Your objective: Find every line in the data below that contains the word "dimensions", and copy each of those lines.

Source data:

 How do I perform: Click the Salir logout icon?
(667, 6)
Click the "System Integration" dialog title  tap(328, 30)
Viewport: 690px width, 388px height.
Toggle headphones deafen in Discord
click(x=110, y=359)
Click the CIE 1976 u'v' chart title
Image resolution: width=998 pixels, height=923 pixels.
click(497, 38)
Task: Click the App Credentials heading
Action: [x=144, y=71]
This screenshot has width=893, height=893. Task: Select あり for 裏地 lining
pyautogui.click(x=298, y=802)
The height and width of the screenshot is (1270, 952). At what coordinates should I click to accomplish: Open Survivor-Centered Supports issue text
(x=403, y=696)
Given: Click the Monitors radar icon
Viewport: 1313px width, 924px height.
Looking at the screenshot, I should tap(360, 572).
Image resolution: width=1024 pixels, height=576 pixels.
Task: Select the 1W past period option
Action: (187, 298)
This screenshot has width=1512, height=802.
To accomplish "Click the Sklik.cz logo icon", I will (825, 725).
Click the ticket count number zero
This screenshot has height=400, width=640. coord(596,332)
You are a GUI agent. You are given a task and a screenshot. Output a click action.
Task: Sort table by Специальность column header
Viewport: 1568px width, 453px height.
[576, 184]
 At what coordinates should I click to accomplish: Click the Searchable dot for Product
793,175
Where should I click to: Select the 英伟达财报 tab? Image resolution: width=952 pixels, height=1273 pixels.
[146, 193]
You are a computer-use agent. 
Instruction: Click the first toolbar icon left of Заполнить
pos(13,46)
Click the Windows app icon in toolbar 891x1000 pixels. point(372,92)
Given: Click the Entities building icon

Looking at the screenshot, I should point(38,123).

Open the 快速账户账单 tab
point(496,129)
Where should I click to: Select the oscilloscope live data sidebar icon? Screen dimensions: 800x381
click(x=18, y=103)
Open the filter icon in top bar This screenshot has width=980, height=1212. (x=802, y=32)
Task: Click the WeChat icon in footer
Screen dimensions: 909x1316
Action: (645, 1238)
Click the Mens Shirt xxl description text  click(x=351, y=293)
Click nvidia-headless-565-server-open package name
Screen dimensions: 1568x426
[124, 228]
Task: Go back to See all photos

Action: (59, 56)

In response:
Where should I click to: Select the oscilloscope live data sidebar icon? Screen dimensions: 800x381
Screen dimensions: 909x1316
Screen dimensions: 1568x426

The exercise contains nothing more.